How Motherhood Liberated Me | ‘My daughter doesn’t care if I’m exceptional. She just cares that I am hers.’

https://www.thefp.com/p/motherhood-liberated-me-mothers-day

A bit late for Mothers' Day, but an essay by a young, bright, ambitious woman discovers that motherhood is measured on a whole different metric:

...It was disorienting for a twenty-five-year-old who’d spent more than a decade trying to prove I was exceptional. I had defined myself by what I believed would make me valuable in the markets where I competed: college admissions, job opportunities, the dating pool. ...

... I knew that providing my baby with milk was the most useful, necessary thing I’d ever done in my life—but it made me feel the opposite of extraordinary. ...

That is, until my daughter turned six weeks old—and she did something that changed my world forever: she smiled at me.

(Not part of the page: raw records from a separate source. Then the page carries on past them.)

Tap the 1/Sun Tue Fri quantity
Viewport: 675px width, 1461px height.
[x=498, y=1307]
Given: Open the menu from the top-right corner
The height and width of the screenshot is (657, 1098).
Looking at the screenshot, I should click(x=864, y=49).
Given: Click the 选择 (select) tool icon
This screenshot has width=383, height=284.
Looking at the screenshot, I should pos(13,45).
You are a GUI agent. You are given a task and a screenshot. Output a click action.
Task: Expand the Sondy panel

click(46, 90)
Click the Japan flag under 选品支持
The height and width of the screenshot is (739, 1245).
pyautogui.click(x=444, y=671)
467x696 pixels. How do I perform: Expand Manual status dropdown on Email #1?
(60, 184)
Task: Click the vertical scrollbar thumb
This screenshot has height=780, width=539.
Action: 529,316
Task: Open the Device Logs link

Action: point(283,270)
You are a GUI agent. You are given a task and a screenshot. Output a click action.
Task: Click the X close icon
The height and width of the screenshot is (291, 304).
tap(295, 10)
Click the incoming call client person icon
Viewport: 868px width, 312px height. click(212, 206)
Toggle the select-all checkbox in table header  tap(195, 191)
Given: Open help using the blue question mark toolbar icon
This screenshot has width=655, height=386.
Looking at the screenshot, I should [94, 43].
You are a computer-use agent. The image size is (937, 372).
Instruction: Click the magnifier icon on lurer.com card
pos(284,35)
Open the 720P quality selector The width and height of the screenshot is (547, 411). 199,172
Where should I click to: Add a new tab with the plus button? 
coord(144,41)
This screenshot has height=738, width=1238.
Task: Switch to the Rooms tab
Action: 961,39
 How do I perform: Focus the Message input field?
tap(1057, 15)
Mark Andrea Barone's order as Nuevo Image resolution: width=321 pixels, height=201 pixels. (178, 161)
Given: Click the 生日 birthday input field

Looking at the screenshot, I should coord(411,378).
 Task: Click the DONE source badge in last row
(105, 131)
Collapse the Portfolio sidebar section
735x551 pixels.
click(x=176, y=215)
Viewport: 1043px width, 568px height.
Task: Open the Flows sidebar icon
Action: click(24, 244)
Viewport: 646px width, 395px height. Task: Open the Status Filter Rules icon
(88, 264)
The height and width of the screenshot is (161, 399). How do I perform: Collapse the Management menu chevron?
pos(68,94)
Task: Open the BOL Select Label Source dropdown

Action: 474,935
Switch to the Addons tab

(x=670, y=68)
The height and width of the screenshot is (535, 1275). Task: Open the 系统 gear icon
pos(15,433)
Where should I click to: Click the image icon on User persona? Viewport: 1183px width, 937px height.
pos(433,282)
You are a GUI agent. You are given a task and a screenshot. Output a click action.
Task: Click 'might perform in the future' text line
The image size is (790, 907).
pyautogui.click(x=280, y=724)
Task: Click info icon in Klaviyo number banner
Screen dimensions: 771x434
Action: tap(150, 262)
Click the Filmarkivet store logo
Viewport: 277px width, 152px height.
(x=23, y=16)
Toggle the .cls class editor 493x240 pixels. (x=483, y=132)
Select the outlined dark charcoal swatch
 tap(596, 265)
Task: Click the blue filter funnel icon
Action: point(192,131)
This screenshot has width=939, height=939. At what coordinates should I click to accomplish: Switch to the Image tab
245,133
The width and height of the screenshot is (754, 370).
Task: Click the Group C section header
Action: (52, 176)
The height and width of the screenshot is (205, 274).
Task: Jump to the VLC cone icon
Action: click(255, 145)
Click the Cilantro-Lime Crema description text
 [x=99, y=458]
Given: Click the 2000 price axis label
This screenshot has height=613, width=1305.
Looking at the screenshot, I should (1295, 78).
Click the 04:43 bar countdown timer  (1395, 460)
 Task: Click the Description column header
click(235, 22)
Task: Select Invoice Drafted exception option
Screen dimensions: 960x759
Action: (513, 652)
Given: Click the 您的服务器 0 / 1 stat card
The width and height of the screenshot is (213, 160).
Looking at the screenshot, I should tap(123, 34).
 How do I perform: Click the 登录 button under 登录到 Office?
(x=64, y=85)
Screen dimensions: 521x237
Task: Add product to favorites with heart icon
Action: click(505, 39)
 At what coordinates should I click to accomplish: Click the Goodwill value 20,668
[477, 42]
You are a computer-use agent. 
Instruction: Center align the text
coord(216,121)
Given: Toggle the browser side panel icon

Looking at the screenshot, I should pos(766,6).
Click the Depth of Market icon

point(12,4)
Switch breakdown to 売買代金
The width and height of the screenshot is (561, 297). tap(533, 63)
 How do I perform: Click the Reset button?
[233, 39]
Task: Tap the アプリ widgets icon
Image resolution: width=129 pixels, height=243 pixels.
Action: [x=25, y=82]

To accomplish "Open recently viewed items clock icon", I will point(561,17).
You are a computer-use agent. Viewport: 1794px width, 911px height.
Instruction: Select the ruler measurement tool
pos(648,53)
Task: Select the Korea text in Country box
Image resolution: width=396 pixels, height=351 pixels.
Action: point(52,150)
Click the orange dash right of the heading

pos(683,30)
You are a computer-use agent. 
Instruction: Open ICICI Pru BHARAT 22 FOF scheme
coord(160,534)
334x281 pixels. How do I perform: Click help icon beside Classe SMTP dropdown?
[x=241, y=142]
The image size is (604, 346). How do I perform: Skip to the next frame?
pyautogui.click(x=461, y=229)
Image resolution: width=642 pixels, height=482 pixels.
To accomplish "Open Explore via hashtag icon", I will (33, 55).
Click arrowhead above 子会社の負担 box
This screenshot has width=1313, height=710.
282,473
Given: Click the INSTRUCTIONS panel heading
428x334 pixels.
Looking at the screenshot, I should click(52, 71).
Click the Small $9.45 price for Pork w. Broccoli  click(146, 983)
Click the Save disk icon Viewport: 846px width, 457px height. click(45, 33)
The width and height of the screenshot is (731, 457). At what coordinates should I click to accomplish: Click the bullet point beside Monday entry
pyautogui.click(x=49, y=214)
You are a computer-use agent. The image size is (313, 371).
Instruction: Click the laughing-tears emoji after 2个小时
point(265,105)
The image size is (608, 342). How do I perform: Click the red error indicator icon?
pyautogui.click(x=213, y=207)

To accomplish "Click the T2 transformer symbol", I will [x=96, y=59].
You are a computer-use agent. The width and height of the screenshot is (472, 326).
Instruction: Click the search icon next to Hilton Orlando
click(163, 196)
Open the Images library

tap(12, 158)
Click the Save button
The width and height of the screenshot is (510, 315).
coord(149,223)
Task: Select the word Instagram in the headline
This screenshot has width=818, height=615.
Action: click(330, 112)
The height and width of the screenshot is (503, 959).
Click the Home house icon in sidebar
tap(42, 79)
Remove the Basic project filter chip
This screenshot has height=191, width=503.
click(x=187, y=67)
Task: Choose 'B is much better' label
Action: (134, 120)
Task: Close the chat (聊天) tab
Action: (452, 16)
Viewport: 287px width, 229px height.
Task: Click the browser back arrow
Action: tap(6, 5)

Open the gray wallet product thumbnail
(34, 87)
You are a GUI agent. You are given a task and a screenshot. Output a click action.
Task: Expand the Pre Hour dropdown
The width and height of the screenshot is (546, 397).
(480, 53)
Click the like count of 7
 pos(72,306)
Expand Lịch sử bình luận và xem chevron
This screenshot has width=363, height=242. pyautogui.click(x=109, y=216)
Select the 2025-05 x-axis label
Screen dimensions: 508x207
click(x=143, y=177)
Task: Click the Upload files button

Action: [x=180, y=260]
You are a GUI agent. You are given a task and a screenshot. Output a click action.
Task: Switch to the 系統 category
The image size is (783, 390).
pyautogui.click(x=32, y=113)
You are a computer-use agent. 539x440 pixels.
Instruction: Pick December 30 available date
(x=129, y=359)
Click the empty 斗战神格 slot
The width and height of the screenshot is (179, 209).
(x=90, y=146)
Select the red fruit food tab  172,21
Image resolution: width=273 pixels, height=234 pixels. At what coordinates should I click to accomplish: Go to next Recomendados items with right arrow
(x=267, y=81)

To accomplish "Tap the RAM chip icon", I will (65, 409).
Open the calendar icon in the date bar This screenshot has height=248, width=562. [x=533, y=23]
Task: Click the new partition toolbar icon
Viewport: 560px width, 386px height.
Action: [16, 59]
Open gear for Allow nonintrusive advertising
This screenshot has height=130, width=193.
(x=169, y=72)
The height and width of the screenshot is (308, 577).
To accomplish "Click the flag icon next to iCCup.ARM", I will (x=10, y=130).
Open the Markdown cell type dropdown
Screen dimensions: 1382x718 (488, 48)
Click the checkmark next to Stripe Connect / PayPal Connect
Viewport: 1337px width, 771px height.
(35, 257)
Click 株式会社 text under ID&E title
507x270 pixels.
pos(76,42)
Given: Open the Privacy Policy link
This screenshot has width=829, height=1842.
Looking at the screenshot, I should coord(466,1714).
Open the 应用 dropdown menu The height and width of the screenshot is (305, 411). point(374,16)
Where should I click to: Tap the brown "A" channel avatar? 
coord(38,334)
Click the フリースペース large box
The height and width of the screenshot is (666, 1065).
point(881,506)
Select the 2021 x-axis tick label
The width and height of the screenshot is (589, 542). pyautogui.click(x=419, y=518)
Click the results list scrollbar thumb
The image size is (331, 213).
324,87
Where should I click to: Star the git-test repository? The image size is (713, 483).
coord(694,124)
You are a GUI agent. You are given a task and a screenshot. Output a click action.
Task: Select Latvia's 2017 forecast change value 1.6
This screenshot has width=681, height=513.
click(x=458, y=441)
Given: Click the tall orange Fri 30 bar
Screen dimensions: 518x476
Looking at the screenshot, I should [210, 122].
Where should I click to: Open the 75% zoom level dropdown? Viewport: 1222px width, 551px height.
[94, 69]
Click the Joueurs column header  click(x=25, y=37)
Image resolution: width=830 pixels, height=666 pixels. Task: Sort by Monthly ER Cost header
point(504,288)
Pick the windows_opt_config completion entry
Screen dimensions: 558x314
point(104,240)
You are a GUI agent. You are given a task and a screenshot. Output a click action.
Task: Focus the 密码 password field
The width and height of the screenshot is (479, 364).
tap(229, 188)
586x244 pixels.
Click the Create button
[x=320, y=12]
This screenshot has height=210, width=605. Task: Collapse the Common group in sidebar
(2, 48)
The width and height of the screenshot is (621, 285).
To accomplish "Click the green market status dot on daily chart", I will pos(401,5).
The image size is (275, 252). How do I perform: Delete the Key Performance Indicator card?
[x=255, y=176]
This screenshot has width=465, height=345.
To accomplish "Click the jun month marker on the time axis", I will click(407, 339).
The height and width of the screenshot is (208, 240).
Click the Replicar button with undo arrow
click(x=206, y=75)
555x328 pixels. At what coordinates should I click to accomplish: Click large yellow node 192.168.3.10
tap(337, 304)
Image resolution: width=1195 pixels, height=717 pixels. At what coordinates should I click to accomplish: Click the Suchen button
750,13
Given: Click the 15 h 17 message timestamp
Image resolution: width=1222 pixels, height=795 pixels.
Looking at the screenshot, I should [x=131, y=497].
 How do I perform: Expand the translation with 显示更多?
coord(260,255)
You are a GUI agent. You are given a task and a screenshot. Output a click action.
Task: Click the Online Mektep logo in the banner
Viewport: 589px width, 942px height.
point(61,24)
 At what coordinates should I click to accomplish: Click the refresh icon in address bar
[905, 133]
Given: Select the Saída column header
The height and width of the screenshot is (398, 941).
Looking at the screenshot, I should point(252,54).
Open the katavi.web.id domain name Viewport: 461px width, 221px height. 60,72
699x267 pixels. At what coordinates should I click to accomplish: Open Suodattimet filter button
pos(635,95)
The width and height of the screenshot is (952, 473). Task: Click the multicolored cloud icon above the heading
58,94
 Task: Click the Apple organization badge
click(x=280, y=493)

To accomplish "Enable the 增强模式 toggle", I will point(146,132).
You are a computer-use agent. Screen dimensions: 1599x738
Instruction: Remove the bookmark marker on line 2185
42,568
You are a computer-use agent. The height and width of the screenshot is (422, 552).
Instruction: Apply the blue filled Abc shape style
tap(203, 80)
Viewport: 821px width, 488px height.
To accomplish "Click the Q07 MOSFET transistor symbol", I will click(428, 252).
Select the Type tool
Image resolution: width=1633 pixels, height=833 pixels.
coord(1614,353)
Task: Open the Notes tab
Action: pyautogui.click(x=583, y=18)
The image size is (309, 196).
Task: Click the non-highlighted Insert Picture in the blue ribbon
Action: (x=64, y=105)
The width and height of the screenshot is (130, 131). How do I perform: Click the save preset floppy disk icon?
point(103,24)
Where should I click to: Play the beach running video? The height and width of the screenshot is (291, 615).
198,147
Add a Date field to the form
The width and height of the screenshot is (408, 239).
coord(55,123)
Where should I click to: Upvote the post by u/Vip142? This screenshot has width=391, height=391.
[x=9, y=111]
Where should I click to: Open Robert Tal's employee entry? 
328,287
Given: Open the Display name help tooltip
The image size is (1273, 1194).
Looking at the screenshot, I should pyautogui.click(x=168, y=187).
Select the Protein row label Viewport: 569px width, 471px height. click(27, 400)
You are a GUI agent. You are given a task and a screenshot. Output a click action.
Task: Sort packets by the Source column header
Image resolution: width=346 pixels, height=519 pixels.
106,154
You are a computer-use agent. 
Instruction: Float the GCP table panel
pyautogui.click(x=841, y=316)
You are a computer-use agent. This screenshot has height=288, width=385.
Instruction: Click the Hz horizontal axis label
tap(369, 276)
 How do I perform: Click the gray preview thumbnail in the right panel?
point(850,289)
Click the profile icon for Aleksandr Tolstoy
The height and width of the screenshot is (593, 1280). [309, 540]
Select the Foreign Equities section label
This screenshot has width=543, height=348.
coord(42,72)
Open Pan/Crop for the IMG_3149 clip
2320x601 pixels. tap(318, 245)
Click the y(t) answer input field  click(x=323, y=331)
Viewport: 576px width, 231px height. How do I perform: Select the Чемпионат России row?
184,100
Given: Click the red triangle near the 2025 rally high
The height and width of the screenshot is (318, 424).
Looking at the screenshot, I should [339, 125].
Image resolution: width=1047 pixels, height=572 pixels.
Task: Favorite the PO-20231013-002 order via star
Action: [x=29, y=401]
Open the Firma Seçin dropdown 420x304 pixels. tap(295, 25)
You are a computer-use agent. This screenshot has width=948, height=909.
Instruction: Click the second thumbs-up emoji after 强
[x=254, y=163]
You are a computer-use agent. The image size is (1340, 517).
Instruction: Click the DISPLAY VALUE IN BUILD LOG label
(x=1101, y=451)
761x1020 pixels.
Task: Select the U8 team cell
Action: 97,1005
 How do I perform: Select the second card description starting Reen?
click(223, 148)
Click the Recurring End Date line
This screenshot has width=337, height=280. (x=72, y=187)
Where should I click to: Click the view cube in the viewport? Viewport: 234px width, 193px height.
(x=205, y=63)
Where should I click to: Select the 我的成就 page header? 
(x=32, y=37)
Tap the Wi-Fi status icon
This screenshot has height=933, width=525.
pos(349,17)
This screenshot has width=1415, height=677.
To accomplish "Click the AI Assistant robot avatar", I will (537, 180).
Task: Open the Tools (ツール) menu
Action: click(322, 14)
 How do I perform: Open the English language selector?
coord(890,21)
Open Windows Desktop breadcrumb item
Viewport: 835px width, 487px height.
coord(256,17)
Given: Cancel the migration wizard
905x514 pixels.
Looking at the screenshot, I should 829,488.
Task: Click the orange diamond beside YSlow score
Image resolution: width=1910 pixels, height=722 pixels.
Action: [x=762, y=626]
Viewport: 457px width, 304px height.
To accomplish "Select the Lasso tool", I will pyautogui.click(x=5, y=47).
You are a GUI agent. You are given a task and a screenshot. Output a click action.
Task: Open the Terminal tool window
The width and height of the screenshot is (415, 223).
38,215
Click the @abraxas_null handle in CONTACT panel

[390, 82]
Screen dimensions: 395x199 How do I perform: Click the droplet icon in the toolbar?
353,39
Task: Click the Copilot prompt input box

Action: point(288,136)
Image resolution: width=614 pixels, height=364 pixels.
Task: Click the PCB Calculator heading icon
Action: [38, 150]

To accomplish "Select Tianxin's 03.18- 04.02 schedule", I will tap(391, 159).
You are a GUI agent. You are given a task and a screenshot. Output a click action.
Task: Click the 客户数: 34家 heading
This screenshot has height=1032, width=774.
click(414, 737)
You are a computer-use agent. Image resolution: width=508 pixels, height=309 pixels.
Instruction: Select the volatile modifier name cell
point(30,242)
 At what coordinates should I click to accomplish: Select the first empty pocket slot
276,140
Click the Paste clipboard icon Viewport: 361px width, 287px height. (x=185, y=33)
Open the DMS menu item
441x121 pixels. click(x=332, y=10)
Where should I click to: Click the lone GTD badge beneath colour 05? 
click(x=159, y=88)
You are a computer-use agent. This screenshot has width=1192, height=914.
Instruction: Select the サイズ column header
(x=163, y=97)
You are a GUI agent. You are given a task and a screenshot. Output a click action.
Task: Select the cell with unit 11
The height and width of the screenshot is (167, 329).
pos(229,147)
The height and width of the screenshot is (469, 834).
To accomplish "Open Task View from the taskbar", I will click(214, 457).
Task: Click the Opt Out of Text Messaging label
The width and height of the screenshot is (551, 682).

That smile blew all those traditional status markers out of the water—better than a million Instagram likes, an Ivy League acceptance letter, a competitive job offer—even though making my baby smile was one of the easiest things I’d ever done.

All this makes me so glad that, despite all my attempts to distinguish myself, I’ve ended up like every other mother....

Motherhood isn’t the only path to accepting this, but for me, it was my daughter’s love that freed me from my delusions of grandeur. It liberated me from the tyranny of trying to prove myself.

The reason that traditional society did not want women out "in the workplace" was not because women are not capable of being diligent and responsible workers. Daily experience has shown that they certainly can be.

But rather the reason traditional society did not want women out in the workplace is because the work of a mother at home raising her children is a far more valuable contribution to society as a whole than anything she could have been doing in the work-world.

The contribution an office worker makes through their office job to "society as a whole" pales in comparison to the contribution a mother raising sane, mentally healthy, members of the next generation.